> **Work instructions**:
Each record should be written out exactly as it stands.

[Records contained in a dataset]
━━━

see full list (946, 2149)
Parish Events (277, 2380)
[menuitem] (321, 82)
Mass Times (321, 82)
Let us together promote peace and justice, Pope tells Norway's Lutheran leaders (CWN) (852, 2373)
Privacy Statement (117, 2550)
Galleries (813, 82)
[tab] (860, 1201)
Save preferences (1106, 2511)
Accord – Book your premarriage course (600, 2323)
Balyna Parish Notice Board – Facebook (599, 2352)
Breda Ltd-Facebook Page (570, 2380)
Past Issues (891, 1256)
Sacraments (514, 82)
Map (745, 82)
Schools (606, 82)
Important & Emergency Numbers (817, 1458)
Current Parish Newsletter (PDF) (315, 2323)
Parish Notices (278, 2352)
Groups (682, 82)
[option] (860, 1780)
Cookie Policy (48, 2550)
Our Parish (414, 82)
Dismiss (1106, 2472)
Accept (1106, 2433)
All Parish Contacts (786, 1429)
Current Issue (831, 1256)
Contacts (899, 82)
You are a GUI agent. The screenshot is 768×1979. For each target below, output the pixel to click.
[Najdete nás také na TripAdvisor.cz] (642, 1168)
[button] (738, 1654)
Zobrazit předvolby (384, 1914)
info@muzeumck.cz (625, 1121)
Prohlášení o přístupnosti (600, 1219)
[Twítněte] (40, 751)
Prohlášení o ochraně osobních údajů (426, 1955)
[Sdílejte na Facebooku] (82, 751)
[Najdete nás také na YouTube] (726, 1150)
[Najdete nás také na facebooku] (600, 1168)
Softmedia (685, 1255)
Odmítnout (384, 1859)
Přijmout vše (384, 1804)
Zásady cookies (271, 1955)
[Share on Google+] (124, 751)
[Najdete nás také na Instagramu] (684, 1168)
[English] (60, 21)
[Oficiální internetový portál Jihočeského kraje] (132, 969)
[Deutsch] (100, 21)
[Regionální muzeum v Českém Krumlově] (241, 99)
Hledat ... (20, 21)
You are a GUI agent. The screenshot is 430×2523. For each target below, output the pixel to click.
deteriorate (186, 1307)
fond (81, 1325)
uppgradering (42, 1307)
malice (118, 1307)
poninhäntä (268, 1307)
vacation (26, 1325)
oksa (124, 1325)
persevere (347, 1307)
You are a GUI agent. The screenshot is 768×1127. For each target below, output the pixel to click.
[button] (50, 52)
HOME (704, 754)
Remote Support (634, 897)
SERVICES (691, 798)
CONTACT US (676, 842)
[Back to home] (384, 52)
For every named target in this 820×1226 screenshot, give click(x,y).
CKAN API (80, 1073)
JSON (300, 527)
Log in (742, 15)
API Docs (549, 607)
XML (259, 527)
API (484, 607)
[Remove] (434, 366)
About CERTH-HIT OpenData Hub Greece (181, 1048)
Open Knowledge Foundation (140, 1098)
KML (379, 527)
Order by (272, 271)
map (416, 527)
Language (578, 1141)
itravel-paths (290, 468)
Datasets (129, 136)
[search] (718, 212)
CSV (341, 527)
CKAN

━━━

> **Written answer**:
see full list (946, 2149)
Parish Events (277, 2380)
[menuitem] (321, 82)
Mass Times (321, 82)
Let us together promote peace and justice, Pope tells Norway's Lutheran leaders (CWN) (852, 2373)
Privacy Statement (117, 2550)
Galleries (813, 82)
[tab] (860, 1201)
Save preferences (1106, 2511)
Accord – Book your premarriage course (600, 2323)
Balyna Parish Notice Board – Facebook (599, 2352)
Breda Ltd-Facebook Page (570, 2380)
Past Issues (891, 1256)
Sacraments (514, 82)
Map (745, 82)
Schools (606, 82)
Important & Emergency Numbers (817, 1458)
Current Parish Newsletter (PDF) (315, 2323)
Parish Notices (278, 2352)
Groups (682, 82)
[option] (860, 1780)
Cookie Policy (48, 2550)
Our Parish (414, 82)
Dismiss (1106, 2472)
Accept (1106, 2433)
All Parish Contacts (786, 1429)
Current Issue (831, 1256)
Contacts (899, 82)
You are a GUI agent. The screenshot is 768×1979. For each target below, output the pixel to click.
[Najdete nás také na TripAdvisor.cz] (642, 1168)
[button] (738, 1654)
Zobrazit předvolby (384, 1914)
info@muzeumck.cz (625, 1121)
Prohlášení o přístupnosti (600, 1219)
[Twítněte] (40, 751)
Prohlášení o ochraně osobních údajů (426, 1955)
[Sdílejte na Facebooku] (82, 751)
[Najdete nás také na YouTube] (726, 1150)
[Najdete nás také na facebooku] (600, 1168)
Softmedia (685, 1255)
Odmítnout (384, 1859)
Přijmout vše (384, 1804)
Zásady cookies (271, 1955)
[Share on Google+] (124, 751)
[Najdete nás také na Instagramu] (684, 1168)
[English] (60, 21)
[Oficiální internetový portál Jihočeského kraje] (132, 969)
[Deutsch] (100, 21)
[Regionální muzeum v Českém Krumlově] (241, 99)
Hledat ... (20, 21)
You are a GUI agent. The screenshot is 430×2523. For each target below, output the pixel to click.
deteriorate (186, 1307)
fond (81, 1325)
uppgradering (42, 1307)
malice (118, 1307)
poninhäntä (268, 1307)
vacation (26, 1325)
oksa (124, 1325)
persevere (347, 1307)
You are a GUI agent. The screenshot is 768×1127. For each target below, output the pixel to click.
[button] (50, 52)
HOME (704, 754)
Remote Support (634, 897)
SERVICES (691, 798)
CONTACT US (676, 842)
[Back to home] (384, 52)
For every named target in this 820×1226 screenshot, give click(x,y).
CKAN API (80, 1073)
JSON (300, 527)
Log in (742, 15)
API Docs (549, 607)
XML (259, 527)
API (484, 607)
[Remove] (434, 366)
About CERTH-HIT OpenData Hub Greece (181, 1048)
Open Knowledge Foundation (140, 1098)
KML (379, 527)
Order by (272, 271)
map (416, 527)
Language (578, 1141)
itravel-paths (290, 468)
Datasets (129, 136)
[search] (718, 212)
CSV (341, 527)
CKAN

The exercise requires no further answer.